Wednesday, December 13, 2006

Speed a promising treatment for ice addiction: expert

More hope and optimism from Australia. About these "hard-core users" for whom there is no "good alternative"--were they ever offered treatment on demand of reasonable intensity and duration?

John Grabowski, from the University of Texas, will be the keynote speaker at a conference in Sydney today on ice use.

Speed, or dex-amphetamine sulphate, poses a high risk of dependency and abuse.

The conference has been called by the NSW Government and is being attended by government representatives from around Australia and international experts.

Dr Grabowski said one of the most promising treatments for ice, or meth-amphetamine - associated with intense violent and psychotic episodes among habitual users - was the drug commonly known as speed. He said dex-amphetamine was already widely used for the treatment of Attention Deficit Disorder and research suggested it could stabilise Ice users.

Dr Grabowksi said that while there were political difficulties in using a legal form of a drug to combat its illegal use, research was showing sufficiently positive results to move forward. Just as methadone, a form of opiate, was used for the treatment of heroin addiction, so the use of speed may become acceptable for the treatment of Ice addiction.

He said there was probably no other way to deal with some hard-core users creating problems for police and hospitals. "There is a population for which I don't see any good alternative," he said.

Monday, December 11, 2006

Ice addicts flood injection rooms

A safe injection center in Australia is experiencing unanticipated problems with meth addicts:

Injecting centre medical director Ingrid van Beek said eight per cent of the 220 addicts using the centre each day were injecting ice - more than twice the number 18 months ago.

"Ice changes people's behaviour in such a dramatic way and can be quite scary,'' she said. '

"People become incredibly strong and quite aggressive, and that's what makes the impact of this drug greater.''

Staff had undergone additional training to manage abusive behaviour among ice addicts and to identify the early signs of psychosis, Ms van Beek said.

"Staff have to be aware of how to manage that sort of crisis situation, and our staff are specially trained in that.''

Ms van Beek said that if people showed sings of emerging psychosis, they were counselled and not allowed to enter the centre.

The Sunday Telegraph approached several addicts outside the injecting centre who admitted to using ice inside.

One man said staff did not check the type of drug he injected.

"I just don't tell them. They don't care; they just write you down on a piece of paper,'' he said.

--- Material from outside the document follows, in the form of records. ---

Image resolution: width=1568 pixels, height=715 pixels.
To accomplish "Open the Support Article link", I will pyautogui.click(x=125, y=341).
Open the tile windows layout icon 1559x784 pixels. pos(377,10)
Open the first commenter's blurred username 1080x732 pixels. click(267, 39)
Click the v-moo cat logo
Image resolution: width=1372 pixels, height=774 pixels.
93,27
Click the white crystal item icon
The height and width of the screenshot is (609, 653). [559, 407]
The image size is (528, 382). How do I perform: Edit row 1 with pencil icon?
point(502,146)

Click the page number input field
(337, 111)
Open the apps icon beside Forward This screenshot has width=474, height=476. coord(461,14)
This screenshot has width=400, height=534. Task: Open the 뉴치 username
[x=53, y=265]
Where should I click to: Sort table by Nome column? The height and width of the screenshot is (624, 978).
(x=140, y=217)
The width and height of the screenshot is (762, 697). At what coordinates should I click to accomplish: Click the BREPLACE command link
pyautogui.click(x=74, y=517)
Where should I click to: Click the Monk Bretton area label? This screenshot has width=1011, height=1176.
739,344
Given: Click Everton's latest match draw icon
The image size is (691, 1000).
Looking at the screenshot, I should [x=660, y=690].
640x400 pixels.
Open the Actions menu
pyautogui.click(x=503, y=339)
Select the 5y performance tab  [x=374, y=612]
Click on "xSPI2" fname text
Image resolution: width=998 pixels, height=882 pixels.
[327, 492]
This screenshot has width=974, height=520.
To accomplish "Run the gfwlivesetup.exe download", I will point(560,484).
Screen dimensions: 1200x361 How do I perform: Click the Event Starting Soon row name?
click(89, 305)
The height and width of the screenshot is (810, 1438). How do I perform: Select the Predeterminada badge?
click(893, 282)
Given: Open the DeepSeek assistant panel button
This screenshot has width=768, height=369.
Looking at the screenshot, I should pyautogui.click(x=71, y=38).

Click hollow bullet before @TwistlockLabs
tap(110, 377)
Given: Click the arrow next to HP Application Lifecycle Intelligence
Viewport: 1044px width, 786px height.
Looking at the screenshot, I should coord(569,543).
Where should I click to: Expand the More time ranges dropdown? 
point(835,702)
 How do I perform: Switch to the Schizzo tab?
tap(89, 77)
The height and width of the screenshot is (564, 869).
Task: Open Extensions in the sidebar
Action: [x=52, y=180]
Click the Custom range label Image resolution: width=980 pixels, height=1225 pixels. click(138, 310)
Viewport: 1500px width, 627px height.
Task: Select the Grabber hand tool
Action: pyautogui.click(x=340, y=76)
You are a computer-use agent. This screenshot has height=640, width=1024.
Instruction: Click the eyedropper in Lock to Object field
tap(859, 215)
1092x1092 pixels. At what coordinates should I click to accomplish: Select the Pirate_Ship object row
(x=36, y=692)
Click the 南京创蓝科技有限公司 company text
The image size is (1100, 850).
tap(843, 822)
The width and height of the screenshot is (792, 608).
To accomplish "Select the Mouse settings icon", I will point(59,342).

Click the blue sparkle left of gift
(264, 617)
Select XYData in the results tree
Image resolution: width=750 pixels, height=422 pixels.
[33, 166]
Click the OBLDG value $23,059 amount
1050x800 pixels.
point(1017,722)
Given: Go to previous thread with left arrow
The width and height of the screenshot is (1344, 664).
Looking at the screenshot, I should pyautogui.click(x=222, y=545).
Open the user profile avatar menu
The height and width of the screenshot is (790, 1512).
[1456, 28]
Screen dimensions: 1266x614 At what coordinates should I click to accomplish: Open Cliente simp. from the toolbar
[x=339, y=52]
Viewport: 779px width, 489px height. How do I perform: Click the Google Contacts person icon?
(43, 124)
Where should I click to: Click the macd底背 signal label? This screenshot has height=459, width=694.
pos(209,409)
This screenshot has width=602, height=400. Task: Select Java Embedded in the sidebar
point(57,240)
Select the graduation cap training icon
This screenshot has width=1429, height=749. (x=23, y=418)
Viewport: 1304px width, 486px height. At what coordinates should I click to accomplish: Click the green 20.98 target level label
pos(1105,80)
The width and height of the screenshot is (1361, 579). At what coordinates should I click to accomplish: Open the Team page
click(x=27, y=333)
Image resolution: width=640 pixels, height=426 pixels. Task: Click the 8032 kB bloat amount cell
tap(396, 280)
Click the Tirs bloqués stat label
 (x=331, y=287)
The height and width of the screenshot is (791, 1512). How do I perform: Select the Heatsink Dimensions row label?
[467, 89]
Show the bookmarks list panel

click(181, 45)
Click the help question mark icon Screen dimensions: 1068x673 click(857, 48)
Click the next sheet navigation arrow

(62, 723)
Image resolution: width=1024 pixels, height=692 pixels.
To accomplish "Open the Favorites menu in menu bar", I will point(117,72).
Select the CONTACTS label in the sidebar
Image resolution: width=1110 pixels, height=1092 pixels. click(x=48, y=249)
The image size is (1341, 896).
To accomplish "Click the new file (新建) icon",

"You just say, `I'm doing hammer (heroin)' and go boom, boom quickly. Just keep it quiet.''

Another addict, calling himself Ace, said: "Hell yeah, bro, it's a proper sealed joint in there with security guards and all. You can do what you want.

"It's amnesty once you cross the door; cops can't touch you.''

A security guard at the Mansions nightclub, across the road, said ice users were often seen stumbling on to the street, drug-fuelled and aggressive.

"They must be on ice - they're screaming and ranting and raving,'' he said.